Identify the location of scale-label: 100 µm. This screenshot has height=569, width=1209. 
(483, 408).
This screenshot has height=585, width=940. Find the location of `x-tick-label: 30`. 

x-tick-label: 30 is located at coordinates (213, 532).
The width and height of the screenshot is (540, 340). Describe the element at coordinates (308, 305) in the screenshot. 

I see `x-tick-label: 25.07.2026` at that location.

++++++

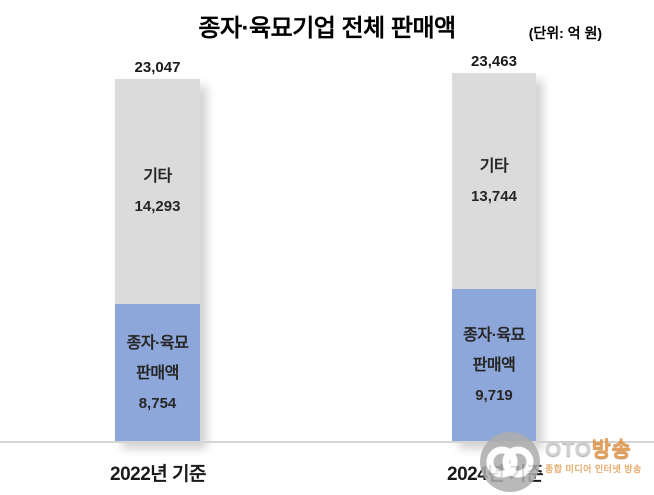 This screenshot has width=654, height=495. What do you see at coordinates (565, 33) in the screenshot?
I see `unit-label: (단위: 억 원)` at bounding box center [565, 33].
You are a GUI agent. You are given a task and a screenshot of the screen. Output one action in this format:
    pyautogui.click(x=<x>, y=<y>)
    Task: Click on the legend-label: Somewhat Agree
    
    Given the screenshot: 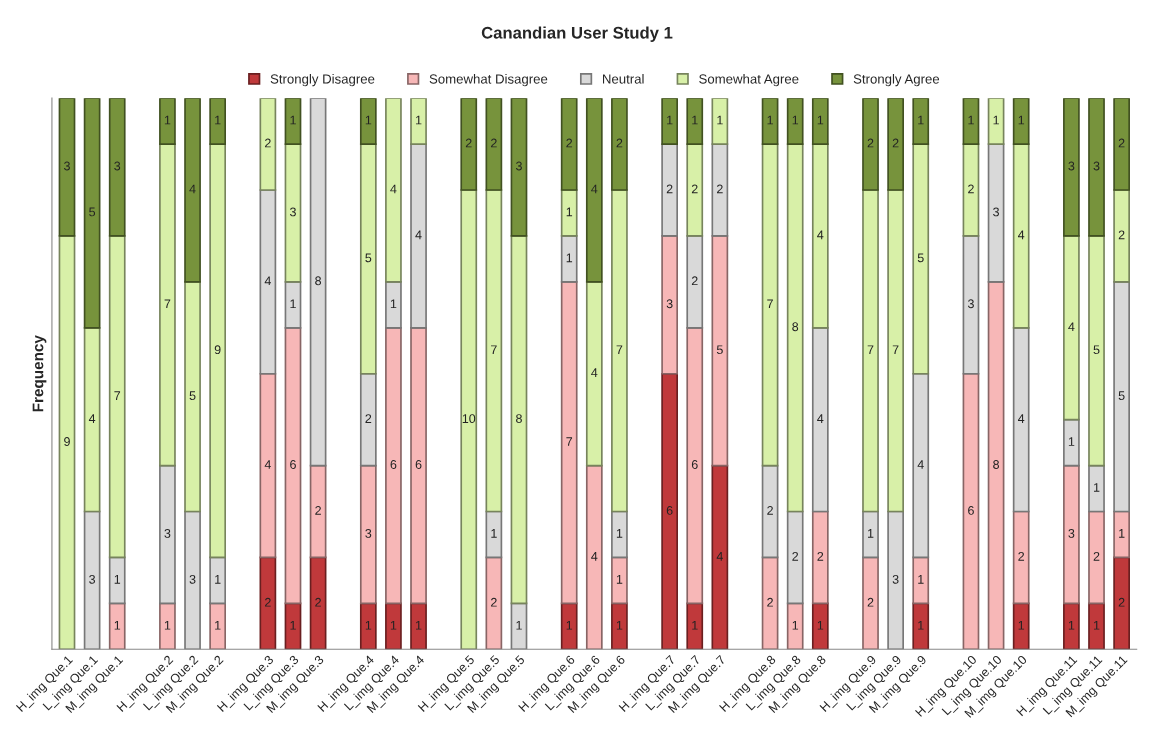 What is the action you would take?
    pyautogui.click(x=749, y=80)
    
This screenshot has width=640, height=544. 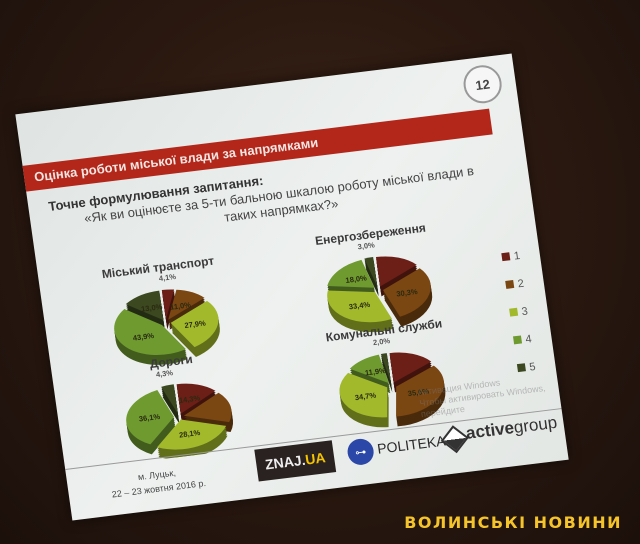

++++++

** Prompt **
From the listing above, copy every line that contains the string "tick", counting case as significant.

** Exercise response **
This screenshot has height=585, width=940. Find the location of `x-tick-label: 30`. 
x-tick-label: 30 is located at coordinates (213, 532).
I see `x-tick-label: 25.07.2026` at that location.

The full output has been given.